- _Problem requirements_:
Copy the stored records below word for word, from the line containing "453) in the screenshot?" through the end of the records, including both ends.

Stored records
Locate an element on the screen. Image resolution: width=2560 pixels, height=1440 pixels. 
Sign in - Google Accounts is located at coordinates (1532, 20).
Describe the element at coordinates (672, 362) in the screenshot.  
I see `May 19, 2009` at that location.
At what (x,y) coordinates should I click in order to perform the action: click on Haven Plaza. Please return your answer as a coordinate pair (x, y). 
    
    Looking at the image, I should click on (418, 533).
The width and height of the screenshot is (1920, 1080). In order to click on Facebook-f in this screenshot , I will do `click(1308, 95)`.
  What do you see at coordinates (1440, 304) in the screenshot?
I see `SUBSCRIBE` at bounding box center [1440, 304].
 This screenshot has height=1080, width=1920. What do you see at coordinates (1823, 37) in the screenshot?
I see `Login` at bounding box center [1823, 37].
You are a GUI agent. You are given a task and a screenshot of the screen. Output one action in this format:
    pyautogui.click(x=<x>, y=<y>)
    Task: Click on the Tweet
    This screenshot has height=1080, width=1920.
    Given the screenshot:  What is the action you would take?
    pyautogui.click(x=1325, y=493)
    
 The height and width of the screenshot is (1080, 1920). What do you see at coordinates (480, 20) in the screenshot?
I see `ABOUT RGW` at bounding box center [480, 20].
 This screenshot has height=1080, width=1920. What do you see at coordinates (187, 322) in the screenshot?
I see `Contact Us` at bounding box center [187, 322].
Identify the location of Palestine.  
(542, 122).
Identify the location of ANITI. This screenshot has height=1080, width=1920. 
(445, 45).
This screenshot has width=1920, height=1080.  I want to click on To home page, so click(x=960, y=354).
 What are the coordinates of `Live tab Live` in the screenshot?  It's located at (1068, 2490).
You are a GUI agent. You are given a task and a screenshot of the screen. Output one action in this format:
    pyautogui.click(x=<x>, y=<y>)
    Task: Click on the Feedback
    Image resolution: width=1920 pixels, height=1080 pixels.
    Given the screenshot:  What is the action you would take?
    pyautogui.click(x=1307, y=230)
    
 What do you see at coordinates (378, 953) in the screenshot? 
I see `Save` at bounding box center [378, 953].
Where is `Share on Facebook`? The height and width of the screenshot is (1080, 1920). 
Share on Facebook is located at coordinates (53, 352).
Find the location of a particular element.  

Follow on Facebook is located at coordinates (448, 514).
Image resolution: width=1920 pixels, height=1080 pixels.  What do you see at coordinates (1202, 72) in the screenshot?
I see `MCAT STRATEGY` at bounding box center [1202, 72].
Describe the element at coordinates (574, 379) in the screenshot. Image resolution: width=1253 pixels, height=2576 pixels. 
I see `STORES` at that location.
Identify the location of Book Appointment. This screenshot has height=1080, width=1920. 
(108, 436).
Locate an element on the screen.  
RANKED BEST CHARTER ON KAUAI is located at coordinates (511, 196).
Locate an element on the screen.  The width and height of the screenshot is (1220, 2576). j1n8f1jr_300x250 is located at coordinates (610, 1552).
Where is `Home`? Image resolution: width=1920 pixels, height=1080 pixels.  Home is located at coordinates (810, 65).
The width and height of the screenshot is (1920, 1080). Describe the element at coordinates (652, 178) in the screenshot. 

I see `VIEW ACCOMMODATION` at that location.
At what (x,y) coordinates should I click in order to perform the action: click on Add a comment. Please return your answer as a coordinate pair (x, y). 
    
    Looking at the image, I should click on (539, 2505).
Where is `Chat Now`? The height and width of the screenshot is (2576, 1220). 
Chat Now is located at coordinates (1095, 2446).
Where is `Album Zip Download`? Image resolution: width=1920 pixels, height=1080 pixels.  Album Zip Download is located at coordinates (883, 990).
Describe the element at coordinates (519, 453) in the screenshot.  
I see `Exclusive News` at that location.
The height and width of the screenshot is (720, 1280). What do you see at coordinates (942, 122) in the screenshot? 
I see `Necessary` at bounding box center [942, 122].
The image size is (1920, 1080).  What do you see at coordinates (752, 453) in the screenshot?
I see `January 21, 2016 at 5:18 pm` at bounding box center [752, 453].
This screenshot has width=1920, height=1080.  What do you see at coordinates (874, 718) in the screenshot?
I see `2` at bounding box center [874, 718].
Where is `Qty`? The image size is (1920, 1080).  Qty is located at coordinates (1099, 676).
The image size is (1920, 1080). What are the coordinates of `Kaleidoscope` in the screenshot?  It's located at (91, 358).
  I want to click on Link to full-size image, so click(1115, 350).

- _Answer below_:
The image size is (1920, 1080).  What do you see at coordinates (752, 453) in the screenshot?
I see `January 21, 2016 at 5:18 pm` at bounding box center [752, 453].
This screenshot has width=1920, height=1080.  What do you see at coordinates (874, 718) in the screenshot?
I see `2` at bounding box center [874, 718].
Where is `Qty`? The image size is (1920, 1080).  Qty is located at coordinates (1099, 676).
The image size is (1920, 1080). What are the coordinates of `Kaleidoscope` in the screenshot?  It's located at (91, 358).
  I want to click on Link to full-size image, so click(1115, 350).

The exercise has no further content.